On Sat, Jun 09, 2001 at 08:07:43AM -0500, Stephen R Marenka wrote:
> 
> First, I agree with you. However, my question is *what* is broken? Should
> dpkg know about DEBIAN_FRONTEND? How do conffile prompts get handled
> otherwise? Certainly there should be an elegant way to install a bunch
> of packages without prompts?

for now all i care about is debootstrap and installing the base
system.  FAI is a completly seperate bucket of worms were not going to
worry about right now.  

the base system is composed of a very small set of packages and there
should never be a case where the config file question should come up
when installing base, period.  powerpc-utils is broken.  (or maybe its
dpkg's handling of diverted conffiles i don't really know).  packages
in base should also not be asking questions in postinst, or blinding
running config programs *cough* quik *cough*.  they should at the very
least check $DEBIAN_FRONTEND and skip such things (without breaking
the install).  this is really not much to ask of the base system.  at
the moment there is only two packages im aware of that violate these
conditions:

powerpc-utils
quik

bugs are filed against both, once powerpc-utils does away with the
useless diversion the conffile thing will be fixed.  aph or someone
will have to NMU quik since the maintainer is MIA AFAICT.  
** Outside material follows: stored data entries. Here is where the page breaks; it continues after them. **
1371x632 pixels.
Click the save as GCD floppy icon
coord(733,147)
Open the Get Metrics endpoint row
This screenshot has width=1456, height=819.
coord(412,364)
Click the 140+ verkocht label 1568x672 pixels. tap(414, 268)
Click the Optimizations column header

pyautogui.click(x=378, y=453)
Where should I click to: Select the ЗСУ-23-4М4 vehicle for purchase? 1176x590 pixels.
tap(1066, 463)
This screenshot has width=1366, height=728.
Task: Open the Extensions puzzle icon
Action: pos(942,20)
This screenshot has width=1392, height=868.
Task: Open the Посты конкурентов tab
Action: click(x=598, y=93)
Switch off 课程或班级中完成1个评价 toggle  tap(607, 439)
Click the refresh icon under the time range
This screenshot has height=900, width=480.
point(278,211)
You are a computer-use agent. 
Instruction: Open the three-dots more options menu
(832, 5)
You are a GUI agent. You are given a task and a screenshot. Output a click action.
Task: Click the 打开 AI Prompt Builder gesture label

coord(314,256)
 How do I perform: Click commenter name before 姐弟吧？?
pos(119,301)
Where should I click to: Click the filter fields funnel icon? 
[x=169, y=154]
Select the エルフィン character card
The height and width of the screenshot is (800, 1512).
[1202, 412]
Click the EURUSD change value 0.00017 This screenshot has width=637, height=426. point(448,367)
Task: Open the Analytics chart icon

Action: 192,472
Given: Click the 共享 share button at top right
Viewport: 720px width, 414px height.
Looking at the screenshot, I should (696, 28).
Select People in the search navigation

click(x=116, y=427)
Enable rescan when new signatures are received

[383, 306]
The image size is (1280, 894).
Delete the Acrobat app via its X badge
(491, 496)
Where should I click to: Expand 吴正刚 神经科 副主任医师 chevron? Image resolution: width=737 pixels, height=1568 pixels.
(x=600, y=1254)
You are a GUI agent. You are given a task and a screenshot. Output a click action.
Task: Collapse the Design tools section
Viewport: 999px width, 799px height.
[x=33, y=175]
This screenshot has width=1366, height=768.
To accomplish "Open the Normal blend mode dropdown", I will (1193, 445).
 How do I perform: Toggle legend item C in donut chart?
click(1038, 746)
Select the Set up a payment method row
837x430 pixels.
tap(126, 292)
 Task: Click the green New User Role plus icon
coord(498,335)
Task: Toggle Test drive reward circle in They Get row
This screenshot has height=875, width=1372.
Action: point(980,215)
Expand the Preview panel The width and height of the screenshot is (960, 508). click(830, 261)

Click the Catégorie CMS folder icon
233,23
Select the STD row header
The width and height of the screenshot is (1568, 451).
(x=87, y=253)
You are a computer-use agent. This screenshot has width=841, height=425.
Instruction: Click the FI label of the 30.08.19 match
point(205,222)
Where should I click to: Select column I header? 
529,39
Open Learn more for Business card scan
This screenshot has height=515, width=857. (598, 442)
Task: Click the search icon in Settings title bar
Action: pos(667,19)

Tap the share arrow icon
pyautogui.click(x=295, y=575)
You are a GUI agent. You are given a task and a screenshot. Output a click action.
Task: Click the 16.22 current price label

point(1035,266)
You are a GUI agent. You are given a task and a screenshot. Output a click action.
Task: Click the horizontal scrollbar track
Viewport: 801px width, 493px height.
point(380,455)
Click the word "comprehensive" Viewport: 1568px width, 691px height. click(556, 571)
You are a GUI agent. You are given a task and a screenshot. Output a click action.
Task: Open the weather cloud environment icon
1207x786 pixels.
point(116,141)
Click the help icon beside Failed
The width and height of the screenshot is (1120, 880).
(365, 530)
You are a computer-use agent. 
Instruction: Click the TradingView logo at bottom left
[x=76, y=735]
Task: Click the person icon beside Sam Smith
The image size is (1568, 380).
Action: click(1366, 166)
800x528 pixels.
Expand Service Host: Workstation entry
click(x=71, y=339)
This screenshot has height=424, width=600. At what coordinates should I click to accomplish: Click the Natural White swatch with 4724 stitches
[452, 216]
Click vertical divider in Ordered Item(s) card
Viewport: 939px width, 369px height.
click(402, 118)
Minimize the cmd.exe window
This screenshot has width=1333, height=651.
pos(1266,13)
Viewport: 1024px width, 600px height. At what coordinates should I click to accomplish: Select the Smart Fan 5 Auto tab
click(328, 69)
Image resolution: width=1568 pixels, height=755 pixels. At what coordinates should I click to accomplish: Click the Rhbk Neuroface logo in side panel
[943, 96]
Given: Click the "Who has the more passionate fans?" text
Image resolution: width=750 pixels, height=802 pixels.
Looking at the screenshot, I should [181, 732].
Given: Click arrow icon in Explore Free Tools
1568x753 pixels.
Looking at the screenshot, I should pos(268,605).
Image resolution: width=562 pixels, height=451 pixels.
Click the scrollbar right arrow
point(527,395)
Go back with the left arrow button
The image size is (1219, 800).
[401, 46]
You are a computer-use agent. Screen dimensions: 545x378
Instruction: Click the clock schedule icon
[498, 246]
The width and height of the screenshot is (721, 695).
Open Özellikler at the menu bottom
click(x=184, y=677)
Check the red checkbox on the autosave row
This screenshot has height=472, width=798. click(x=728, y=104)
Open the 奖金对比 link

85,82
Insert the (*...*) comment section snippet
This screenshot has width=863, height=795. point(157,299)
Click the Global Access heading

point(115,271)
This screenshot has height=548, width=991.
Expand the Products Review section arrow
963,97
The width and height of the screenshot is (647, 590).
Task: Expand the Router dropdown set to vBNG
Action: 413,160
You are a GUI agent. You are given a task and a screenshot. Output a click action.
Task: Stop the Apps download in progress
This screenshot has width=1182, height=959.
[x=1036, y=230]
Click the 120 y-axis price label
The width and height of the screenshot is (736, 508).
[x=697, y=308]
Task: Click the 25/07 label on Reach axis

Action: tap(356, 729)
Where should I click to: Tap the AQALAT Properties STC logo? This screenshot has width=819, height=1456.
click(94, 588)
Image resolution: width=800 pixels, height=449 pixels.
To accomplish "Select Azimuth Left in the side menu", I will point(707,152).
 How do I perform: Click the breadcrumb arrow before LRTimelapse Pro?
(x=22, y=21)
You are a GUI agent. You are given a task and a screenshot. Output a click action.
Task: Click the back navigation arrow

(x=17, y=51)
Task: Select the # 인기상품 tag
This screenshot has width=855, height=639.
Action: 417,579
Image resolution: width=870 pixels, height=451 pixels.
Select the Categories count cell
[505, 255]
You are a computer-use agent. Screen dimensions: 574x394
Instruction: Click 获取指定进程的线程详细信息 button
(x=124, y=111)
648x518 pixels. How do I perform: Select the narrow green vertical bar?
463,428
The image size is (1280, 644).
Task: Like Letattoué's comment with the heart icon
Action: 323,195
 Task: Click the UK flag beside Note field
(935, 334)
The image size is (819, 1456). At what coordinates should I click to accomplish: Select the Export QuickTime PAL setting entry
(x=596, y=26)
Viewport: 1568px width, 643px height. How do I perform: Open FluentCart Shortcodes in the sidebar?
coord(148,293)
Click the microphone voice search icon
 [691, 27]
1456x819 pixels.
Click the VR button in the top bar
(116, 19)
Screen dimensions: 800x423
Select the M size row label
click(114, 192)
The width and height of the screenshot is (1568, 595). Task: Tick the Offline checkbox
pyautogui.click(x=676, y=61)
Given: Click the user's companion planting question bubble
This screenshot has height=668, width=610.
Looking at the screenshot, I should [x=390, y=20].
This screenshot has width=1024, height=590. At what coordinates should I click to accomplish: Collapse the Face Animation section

i would actually like to see the force-conffold thing go away as soon
as powerpc-utils is fixed so we can catch and fix any more broken
packages.  i would also  like to see debootstrap output the
packagename its working on when it encounters an error, its really
annoying to have nearly no way to find who is generating the errors
except seeings whats brokenly installed after debootstrap finishes...

> Is there a way to test to see if the nvramrc patches have been applied?
> We could at least prompt the users then.

not really, because some oldworlds always have an nvramrc.  apple
apparently found some bugs in thier firmware, and rather then just fix
them they wrote nvramrc patches and burned them into the ROM.  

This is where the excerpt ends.